The Exploration of Electronic Literature

Exploring of Self In "With Those We Love Alive"

Sarah Krueger
Throughout the narrative, Porpentine asks personal questions about the reader that allows for the reader to reflect on how they want to portray themselves in the story. In the beginning of the story, the author asks the reader the month they were born in and what “element” the reader connects with the most- (see picture)- this question will allow the reader to think more deeply about why they choose the image that most closely resembles them.

Through personalizing the story and allowing the reader to explore the narrative through their own eyes, there is a sense of interactivity that you can only get through e-literature. Porpentine also tells the reader to keep a pen next to them throughout the journey and do draw symbols on themselves that reflect each spot they have been to. This idea of drawing on themselves is showing the reader that every place that one visits makes an impact on their personality, whether they realize it or not. Porpentine is allowing the reader to further reflect on how this story is personally affecting them, which can later teach them to realize how every experience they have in real life affects them in some way as well. By the end of the story, the reader is given a list of all the symbols that they have collected throughout the story on their "skin" that reflect their choices throughout their journey in the story.

An example of someone who played the game and wrote on their arm throughout the game, taking in each symbol as a part of their identity is Alice O'Connor who blogged about the story after she read it. As you can see through clicking on the link to her article, the symbols that she drew symbolize each of the decisions she made throughout the game and are supposedly apart of her now. (O'Connor)

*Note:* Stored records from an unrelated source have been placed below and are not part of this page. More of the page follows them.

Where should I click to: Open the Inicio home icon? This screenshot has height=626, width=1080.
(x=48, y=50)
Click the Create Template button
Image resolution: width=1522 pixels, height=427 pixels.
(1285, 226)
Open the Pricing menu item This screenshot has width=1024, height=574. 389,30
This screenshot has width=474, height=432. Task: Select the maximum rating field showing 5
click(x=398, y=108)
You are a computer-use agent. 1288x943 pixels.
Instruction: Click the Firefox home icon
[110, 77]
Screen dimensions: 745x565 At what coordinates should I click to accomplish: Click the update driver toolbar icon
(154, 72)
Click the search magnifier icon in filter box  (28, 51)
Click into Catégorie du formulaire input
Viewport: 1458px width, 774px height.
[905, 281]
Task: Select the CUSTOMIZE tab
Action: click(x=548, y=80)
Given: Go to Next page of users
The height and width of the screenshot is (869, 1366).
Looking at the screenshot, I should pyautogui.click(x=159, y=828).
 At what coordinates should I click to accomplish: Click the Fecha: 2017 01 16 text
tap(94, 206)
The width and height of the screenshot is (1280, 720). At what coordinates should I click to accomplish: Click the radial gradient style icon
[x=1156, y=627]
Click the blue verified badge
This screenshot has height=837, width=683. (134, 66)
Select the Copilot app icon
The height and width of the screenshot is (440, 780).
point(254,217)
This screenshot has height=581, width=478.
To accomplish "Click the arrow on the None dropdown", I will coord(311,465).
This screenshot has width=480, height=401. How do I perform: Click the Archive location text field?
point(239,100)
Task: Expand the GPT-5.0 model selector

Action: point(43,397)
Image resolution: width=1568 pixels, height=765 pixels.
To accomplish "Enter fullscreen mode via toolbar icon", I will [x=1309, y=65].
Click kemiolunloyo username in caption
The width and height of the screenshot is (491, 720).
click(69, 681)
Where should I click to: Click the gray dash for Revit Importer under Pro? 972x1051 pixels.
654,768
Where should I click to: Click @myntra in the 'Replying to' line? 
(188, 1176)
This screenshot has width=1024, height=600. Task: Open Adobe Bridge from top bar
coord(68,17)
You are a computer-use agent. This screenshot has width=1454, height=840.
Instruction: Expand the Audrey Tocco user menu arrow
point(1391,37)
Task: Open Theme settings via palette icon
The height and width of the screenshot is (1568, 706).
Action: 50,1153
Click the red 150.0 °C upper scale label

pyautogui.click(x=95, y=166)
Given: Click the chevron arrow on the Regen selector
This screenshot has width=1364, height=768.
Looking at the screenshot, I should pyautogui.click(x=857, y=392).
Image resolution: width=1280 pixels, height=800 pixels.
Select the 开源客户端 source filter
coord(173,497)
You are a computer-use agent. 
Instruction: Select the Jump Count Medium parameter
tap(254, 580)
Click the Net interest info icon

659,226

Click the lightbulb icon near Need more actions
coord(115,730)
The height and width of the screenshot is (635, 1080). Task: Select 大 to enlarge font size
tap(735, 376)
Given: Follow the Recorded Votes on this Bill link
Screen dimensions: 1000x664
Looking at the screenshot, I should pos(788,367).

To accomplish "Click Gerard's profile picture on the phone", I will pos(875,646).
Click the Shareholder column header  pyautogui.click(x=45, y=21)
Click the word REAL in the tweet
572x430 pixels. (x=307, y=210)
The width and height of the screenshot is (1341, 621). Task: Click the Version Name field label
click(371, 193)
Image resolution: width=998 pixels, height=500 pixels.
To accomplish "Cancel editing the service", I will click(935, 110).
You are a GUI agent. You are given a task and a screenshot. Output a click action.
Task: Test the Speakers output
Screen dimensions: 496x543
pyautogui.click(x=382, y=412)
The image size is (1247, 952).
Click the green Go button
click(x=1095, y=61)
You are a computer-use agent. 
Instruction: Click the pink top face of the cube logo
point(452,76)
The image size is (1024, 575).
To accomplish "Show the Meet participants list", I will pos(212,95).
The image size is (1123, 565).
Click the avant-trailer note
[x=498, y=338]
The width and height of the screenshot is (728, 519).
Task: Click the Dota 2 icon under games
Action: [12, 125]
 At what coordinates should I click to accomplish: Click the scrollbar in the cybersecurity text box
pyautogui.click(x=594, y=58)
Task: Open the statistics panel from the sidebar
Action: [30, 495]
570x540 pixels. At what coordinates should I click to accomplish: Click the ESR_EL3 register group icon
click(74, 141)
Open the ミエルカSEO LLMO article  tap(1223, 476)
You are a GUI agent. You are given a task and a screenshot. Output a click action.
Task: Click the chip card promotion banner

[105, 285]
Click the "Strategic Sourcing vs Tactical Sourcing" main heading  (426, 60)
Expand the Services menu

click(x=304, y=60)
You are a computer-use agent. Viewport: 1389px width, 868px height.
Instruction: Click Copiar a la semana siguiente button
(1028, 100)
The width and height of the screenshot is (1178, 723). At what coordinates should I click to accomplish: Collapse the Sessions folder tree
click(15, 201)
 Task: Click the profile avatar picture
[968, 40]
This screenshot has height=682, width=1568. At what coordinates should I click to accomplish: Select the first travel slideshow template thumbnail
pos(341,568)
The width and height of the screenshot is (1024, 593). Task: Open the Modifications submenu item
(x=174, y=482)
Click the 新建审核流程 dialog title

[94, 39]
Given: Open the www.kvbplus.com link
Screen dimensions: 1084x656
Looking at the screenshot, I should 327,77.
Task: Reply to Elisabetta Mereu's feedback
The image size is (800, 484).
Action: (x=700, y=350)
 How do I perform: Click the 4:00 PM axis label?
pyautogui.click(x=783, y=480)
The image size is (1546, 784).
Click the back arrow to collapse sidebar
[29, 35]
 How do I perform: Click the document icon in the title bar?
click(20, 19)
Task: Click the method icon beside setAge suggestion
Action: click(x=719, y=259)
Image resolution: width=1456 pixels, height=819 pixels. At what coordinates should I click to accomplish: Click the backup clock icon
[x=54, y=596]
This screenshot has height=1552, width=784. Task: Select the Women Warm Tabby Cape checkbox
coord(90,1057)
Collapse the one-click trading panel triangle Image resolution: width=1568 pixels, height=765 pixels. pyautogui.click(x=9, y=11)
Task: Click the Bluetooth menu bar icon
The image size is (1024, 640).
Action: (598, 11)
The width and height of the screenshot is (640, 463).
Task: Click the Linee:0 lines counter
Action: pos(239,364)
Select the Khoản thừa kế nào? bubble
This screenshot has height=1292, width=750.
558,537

The author is asking these personal questions so the reader feels more connected to the story, rather than being a passive reader and having no activity with the text. The author also makes them feel more connected by speaking to the reader directly; for example when a page pops up that says “nothing you can do is wrong” (Porpentine) at the beginning of the story.

The struggle that the main character goes through in order to impress the empress is personalized to the reader, making it feel like the reader is living that life as well.
Through the mechanism of e-literature this sense of interactivity and exploration is able to be experienced by the reader. The exploration in the text delves into deeper meanings that just self as well. Porpentine also incorporates social exploration into the text by placing underlying social controversies into the text.


This idea that the reader is being oppressed and Porpentine is showing the reader how that would feel is similar to the author of "Public Secrets" describing how the prisoners are also being oppressed and kept hidden from the rest of the world. Whether it is behind bars or locked inside a castle, the underlying message is the same: no one wants to be held against their will. Humans crave freedom.